◆ Work required: Please list every clinical trial phase that the vaccine blog post names.
-------- Page text
On Our Way to a Vaccine - Part 4

Covid-19 Virus
Today's blog is a follow-up to three past blogs based upon an original article titled "On Our Way to a Vaccine," which is based upon an article in the New York Times Sunday Magazine. [ Entitled: "The Development of a Vaccine for COVID-19," June 14, 2020, Page 36-43, 56. ]

Once you know the vaccine that you want to test, what's the process?

Barouch says, "Vaccine development for a new pathogen traditionally takes many years or even decades. The process includes small-scale manufacuring; Phase 1, Phase 2 and Phase 3 clinical trials; and then regulatory approval and large scale manufacturing." 1

Phase 1 Objectives

In Phase 1 all you are doing, with a limited testing audience, is determining that there are no obvious side effects. These are called "safety trials" and they usually have to go through many iterations. If satisfied with Phase 1 trials, you then move on to Phase 2.
----------------
-------- Input data
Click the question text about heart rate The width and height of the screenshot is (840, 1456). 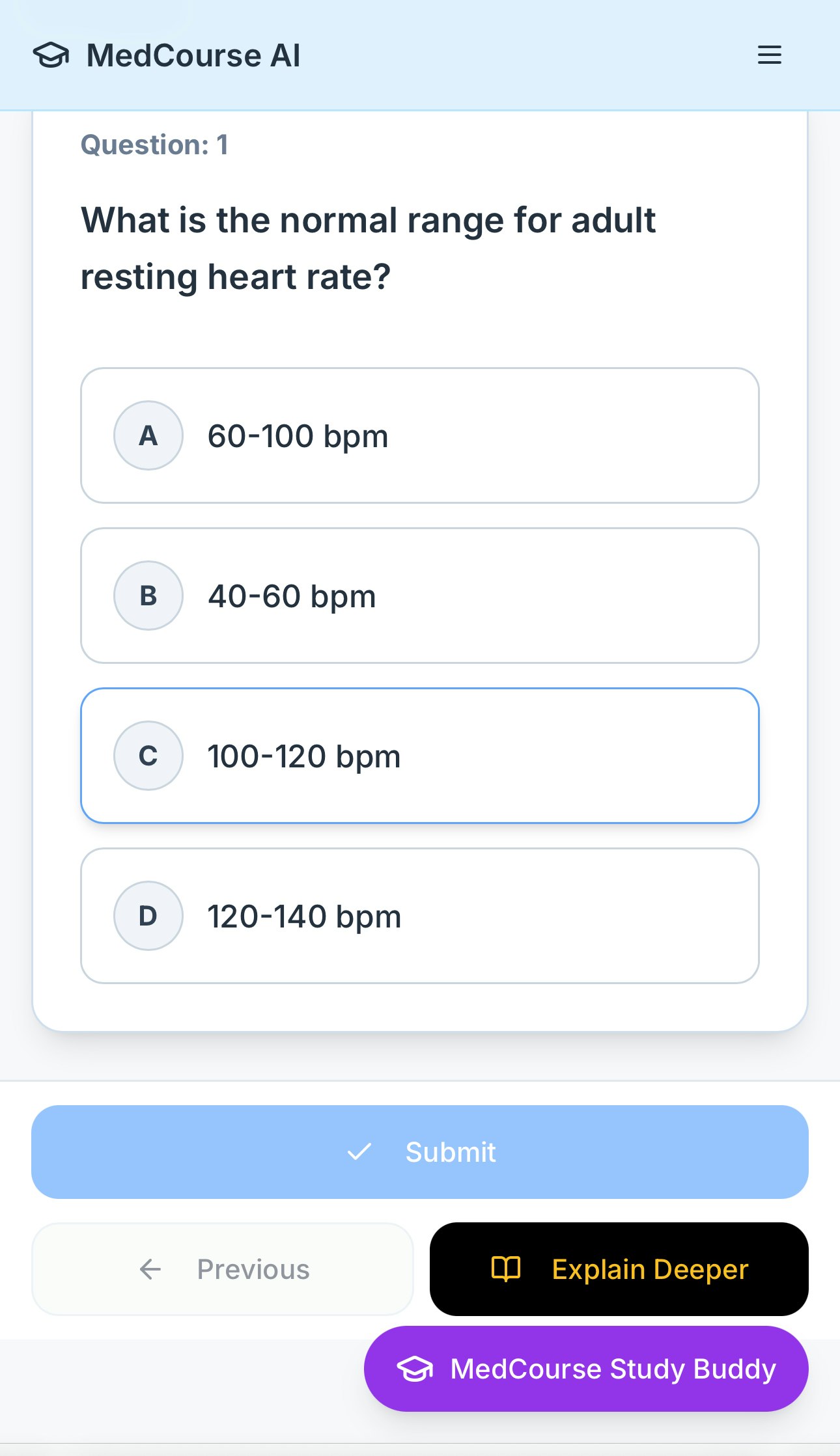[x=368, y=247]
----------------
◆ Result for this task: Phase 1, Phase 2, Phase 3